[EXERCISE OBJECTIVE]
Print all of the data exactly.

[TASK INPUT]
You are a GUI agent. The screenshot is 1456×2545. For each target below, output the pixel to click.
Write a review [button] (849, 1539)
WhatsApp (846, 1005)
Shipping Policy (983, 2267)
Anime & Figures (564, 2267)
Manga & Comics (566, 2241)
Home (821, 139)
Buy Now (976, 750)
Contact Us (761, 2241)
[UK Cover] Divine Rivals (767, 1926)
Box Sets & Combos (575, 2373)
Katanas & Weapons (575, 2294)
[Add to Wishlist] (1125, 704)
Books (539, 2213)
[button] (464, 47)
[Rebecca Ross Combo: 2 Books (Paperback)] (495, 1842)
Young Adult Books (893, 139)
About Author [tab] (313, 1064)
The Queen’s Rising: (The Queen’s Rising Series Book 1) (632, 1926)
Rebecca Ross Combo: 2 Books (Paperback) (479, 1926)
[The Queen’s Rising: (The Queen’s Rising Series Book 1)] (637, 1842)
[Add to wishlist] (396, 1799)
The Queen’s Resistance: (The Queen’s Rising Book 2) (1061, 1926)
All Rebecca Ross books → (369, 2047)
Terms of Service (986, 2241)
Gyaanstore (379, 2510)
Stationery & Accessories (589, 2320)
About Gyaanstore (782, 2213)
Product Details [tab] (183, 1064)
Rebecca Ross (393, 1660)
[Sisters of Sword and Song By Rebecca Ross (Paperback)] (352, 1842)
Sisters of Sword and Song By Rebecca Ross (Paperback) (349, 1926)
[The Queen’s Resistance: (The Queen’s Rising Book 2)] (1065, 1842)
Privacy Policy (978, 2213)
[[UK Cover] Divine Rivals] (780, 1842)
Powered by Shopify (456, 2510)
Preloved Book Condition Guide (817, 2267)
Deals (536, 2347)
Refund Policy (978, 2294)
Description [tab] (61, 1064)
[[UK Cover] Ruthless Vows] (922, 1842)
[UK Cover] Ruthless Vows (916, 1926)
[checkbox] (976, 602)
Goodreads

[ANSWER]
You are a GUI agent. The screenshot is 1456×2545. For each target below, output the pixel to click.
Write a review [button] (849, 1539)
WhatsApp (846, 1005)
Shipping Policy (983, 2267)
Anime & Figures (564, 2267)
Manga & Comics (566, 2241)
Home (821, 139)
Buy Now (976, 750)
Contact Us (761, 2241)
[UK Cover] Divine Rivals (767, 1926)
Box Sets & Combos (575, 2373)
Katanas & Weapons (575, 2294)
[Add to Wishlist] (1125, 704)
Books (539, 2213)
[button] (464, 47)
[Rebecca Ross Combo: 2 Books (Paperback)] (495, 1842)
Young Adult Books (893, 139)
About Author [tab] (313, 1064)
The Queen’s Rising: (The Queen’s Rising Series Book 1) (632, 1926)
Rebecca Ross Combo: 2 Books (Paperback) (479, 1926)
[The Queen’s Rising: (The Queen’s Rising Series Book 1)] (637, 1842)
[Add to wishlist] (396, 1799)
The Queen’s Resistance: (The Queen’s Rising Book 2) (1061, 1926)
All Rebecca Ross books → (369, 2047)
Terms of Service (986, 2241)
Gyaanstore (379, 2510)
Stationery & Accessories (589, 2320)
About Gyaanstore (782, 2213)
Product Details [tab] (183, 1064)
Rebecca Ross (393, 1660)
[Sisters of Sword and Song By Rebecca Ross (Paperback)] (352, 1842)
Sisters of Sword and Song By Rebecca Ross (Paperback) (349, 1926)
[The Queen’s Resistance: (The Queen’s Rising Book 2)] (1065, 1842)
Privacy Policy (978, 2213)
[[UK Cover] Divine Rivals] (780, 1842)
Powered by Shopify (456, 2510)
Preloved Book Condition Guide (817, 2267)
Deals (536, 2347)
Refund Policy (978, 2294)
Description [tab] (61, 1064)
[[UK Cover] Ruthless Vows] (922, 1842)
[UK Cover] Ruthless Vows (916, 1926)
[checkbox] (976, 602)
Goodreads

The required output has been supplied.